The proposal includes nearly $10.9 billion to renew project-based rental assistance (PBRA) contracts for calendar year 2019, an increase of $50 million from the fiscal 2017 funding level. This amount would be insufficient to cover all existing contracts, considering both the House and Senate provide over $11 billion to renew PBRA contracts in their fiscal 2018 spending bills, says NLIHC.
Overall, the cuts are drastic, reducing the safety net for the poor and threatening the stability of low-income families, according to advocates.
“The breadth and depth of cruelty reflected in this budget proposal is breathtaking,” says Diane Yentel, NLIHC president and CEO. “President Trump is making clear, in no uncertain terms, his willingness to increase evictions and homelessness—for the families who could lose their rental assistance through severe funding cuts and for the low-income and vulnerable seniors, people with disabilities, and families with kids who will be unable to manage having to spend more of their very limited income to cover rent hikes.
“The administration callously disregards its responsibility to the millions of households living in deteriorating public housing and to low-income people and communities working to recover and rebuild after disasters by eliminating critical resources for public housing, rental housing construction, and community development. It’s a cruel and unconscionable budget proposal, and it should be soundly rejected by Congress,” Yentel says.
An eye on other changes
Housing advocates are also very concerned that the administration is moving to increase rents and impose work requirements on some recipients of housing assistance. HUD plans to submit a “rental reform legislative proposal” to Congress in March.
Advocates and researchers will be keeping a close watch on these potential changes.
If the administration proceeds with implementing work requirements, “it would be heading down that road without much research or evidence to guide what it looks like or help anticipate what the outcomes may be,” says Diane K. Levy, principal research associate in the Metropolitan Housing and Communities Policy Center at the Urban Institute.
To date, there’s limited information about how housing agencies have used work requirements and the outcomes of different models for the households as well as agencies, explains Levy.
Based on early reports, the administration is also looking to change the way rents are calculated.
Currently, most families receiving federal housing assistance pay 30% of their adjusted income as rent.
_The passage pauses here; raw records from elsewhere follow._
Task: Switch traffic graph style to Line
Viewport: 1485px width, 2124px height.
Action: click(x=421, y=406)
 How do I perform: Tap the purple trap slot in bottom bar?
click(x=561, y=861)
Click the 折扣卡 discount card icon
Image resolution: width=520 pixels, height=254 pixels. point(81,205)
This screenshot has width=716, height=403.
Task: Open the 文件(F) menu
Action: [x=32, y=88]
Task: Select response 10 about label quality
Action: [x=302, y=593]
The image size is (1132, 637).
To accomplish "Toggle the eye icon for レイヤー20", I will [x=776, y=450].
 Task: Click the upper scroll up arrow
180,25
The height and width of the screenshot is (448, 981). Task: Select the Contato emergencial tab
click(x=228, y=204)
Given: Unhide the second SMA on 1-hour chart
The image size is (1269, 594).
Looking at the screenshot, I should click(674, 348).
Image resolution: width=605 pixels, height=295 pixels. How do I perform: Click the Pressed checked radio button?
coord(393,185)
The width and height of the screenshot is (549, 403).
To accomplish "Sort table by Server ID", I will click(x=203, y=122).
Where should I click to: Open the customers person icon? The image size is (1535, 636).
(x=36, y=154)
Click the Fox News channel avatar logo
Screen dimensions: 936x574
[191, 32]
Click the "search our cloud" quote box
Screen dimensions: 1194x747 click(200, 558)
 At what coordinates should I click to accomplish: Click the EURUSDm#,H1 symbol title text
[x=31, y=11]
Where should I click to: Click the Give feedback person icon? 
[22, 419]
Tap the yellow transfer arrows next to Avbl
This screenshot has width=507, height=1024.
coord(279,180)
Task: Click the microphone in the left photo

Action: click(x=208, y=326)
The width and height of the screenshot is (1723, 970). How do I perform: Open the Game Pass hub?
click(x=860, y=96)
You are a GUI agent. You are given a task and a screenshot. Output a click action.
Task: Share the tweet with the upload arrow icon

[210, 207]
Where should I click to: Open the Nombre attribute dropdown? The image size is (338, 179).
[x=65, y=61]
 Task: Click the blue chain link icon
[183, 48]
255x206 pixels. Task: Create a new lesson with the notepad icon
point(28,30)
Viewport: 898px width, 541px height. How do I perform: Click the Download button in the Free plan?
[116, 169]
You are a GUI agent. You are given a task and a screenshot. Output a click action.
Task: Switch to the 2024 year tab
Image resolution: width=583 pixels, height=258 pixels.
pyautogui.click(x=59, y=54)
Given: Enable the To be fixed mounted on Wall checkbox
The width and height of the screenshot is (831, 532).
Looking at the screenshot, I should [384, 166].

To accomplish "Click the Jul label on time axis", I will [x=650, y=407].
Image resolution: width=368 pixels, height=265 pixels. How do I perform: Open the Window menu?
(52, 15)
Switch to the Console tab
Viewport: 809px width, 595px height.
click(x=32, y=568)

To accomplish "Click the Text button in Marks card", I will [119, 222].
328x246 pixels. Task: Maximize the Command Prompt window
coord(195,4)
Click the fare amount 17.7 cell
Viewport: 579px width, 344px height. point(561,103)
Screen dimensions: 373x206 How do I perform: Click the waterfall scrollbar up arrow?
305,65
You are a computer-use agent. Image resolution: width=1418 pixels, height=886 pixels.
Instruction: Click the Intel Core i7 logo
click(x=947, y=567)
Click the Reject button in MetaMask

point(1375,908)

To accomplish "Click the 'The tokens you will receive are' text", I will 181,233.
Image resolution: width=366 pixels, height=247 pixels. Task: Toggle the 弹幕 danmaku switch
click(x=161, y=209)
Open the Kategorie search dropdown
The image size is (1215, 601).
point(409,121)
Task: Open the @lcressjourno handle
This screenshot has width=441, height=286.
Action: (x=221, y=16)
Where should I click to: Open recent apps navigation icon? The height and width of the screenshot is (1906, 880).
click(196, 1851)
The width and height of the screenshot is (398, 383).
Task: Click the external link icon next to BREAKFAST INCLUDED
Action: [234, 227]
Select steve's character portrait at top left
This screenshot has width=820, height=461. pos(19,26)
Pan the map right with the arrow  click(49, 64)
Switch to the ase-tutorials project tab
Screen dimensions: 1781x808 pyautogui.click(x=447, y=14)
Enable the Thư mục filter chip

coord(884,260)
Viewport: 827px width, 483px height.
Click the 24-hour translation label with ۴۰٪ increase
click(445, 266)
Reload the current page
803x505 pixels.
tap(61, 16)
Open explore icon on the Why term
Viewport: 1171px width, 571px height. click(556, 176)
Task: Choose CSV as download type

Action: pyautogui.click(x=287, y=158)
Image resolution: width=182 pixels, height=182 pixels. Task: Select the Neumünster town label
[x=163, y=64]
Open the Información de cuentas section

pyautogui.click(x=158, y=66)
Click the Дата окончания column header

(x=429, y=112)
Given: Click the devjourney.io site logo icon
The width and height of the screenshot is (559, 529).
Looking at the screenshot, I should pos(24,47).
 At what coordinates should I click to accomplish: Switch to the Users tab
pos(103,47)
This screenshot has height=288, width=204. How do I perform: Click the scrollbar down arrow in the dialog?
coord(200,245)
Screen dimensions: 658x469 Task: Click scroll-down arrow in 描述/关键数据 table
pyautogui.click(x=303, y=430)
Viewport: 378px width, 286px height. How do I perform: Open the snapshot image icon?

Housing advocates say recent draft legislation requires most non-elderly and nondisabled families to pay 35% of their gross income. The very poorest elderly and disabled families would also see their rent increase up to 30% of their gross income or $50, whichever is higher.
Adrianne Todman, CEO of the National Association of Housing and Redevelopment Officials, also voices concerns about the White House's direction.
“This winter, we have seen the result of years of underinvestment in our housing infrastructure, with heating systems underperforming in several cities and towns,” she says. “The federal government is responsible for this lack of investment and this proposed budget, sadly, continues that trend.”
Todman adds that she is “intrigued by the administration's recognition that local communities are best positioned to make key decisions about their housing investments and look forward to working with HUD in defining this further.”
“We also acknowledge the administration's emphasis on self-sufficiency and work, but we also know from decades of job/work-inspired initiatives that without the appropriate level of resources and partners to support families, these efforts fall short of success,” she says.
Note: This story was updated on Feb. 13, 2018.